Amir Horowitz: You know, what I'm really proud of as well, very much through the lens of Matt Galsky, we got to interact with patients and patient advocates about this trial when we were designing it. So obviously, what I've been coming to appreciate most is just inherent toxicities associated with treatments and how that acts as just a general deterrence from patients willing to take on novel treatment strategies.

I think what is appearing most exciting to me is just how definitively correlated pre-clinically having higher HLA-E on tumors is to the sensitivity of blocking that interaction with NKG2A. And I don't know if this is exactly speaking to your question, Ashish, but I think where patients can appreciate the fact that there is a clinical trial out there right now that is fundamentally on the back of mechanistic science, there is so much in bladder cancer across other tumor types as well where trials are being designed and implemented based on observations from completely different tumor types and tumor settings. Or they're based on mouse studies, which are amazing, but they're not the same as truly studying it in your target population of patients.

So I hope that the patient population and the patient advocates can take out of this that our hope for this trial is that we believe we have a genuine biomarker potential of selection. So while we're not controlling for that in terms of the patient selection for this trial, we believe it's a powered study that will be able to extract that signature if it, indeed, holds up.

Ashish Kamat: Yeah. And again, it's very important that as we move the field forward across the spectrum of disease, we want to, on one hand, deescalate treatment for patients that might not need it and, on the other hand, amplify treatments or enhance the treatments for folks that need it. So having signatures such as these and ways in which we could, again, it's an overused term personalizing, but we really need to be able to use these to personalize treatment for our patients with bladder cancer.

Amir, last question. I know that a lot of the younger folks and me, too, of course, are interested in this advice that I'm going to ask you to give. What advice would you give to young investigators and people that are coming into the field of bladder cancer when it comes to research such as this and how to move forward and apply for awards such as these?

Amir Horowitz: That's a great question and I'm delighted to be able to answer it.

I owe so much of my success, but also I owe so much of my enjoyment on a daily basis, specifically to my collaborations with my surgical partners and medical oncologist partners. The team science approach that we take is that John Sfakianos and Matt Galsky, they're learning as much from me on the immunology, as I am learning from them, to really try and embrace this disease that I'm studying.
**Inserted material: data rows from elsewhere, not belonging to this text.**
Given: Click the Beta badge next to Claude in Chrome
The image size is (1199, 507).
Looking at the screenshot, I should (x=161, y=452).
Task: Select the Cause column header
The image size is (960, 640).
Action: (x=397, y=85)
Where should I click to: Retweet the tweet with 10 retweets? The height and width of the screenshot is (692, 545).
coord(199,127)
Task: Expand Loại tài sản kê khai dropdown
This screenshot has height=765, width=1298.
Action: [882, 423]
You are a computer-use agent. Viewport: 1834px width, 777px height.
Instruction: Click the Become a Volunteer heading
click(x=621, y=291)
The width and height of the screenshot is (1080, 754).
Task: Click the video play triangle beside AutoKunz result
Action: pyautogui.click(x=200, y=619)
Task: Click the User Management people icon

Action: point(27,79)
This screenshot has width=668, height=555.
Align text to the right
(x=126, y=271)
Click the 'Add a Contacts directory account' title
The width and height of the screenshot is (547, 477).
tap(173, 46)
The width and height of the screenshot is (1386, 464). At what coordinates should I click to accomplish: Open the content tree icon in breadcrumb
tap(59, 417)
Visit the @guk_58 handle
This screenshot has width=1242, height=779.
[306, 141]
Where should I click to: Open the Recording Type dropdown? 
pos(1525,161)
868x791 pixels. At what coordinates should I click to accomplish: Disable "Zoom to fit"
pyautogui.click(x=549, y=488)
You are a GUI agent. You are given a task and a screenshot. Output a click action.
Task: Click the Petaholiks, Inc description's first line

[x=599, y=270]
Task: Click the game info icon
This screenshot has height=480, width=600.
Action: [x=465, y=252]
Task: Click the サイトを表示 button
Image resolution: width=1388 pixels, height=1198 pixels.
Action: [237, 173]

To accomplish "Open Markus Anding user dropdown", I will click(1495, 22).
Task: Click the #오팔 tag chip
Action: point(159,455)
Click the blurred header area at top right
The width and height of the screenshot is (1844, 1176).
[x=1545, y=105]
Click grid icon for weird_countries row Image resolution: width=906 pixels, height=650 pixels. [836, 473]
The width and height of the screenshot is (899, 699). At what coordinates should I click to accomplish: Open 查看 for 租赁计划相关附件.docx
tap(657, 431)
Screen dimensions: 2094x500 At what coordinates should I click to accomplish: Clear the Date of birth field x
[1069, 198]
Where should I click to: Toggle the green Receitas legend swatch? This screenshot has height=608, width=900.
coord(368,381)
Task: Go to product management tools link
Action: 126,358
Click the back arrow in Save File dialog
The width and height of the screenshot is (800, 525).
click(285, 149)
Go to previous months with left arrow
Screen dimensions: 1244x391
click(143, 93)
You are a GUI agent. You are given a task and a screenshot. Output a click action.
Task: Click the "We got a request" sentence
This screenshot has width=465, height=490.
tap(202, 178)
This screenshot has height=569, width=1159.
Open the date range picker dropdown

Before I got to Mount Sinai in 2017, of course, I was familiar with bladder cancer, but nothing at all on the true immunology of it or really just how the disease is treated. So it's that pairing of surgeon-scientist and physician-scientists that's not the same person. It's the commitment of somebody who's a card-carrying immunologist with a research program under their watch that's pairing, that's teaming up on the clinical side.

So if I had one piece of advice for people getting into bladder cancer, if you're clinical, find yourself a bonafide immunologist. And if you're an immunologist, I could not recommend more strongly bladder cancer as a disease of focus. I have never felt more welcomed into a community as an outsider. It was immediate for me. So I'm incredibly grateful not just to you, Ashish, and to BCAN and to UroToday, but really to everyone in the community that's embraced our research. That's my advice.

Ashish Kamat: Great piece of advice. And again, we all are on this for a common goal and that common goal gives us immense satisfaction and that's our patients.

Thank you, BCAN, for selecting such an amazing team to give this award to and thank you, UroToday, for allowing us to feature Dr. Horowitz on this platform. Thanks, again.

Amir Horowitz: Thank you all so much.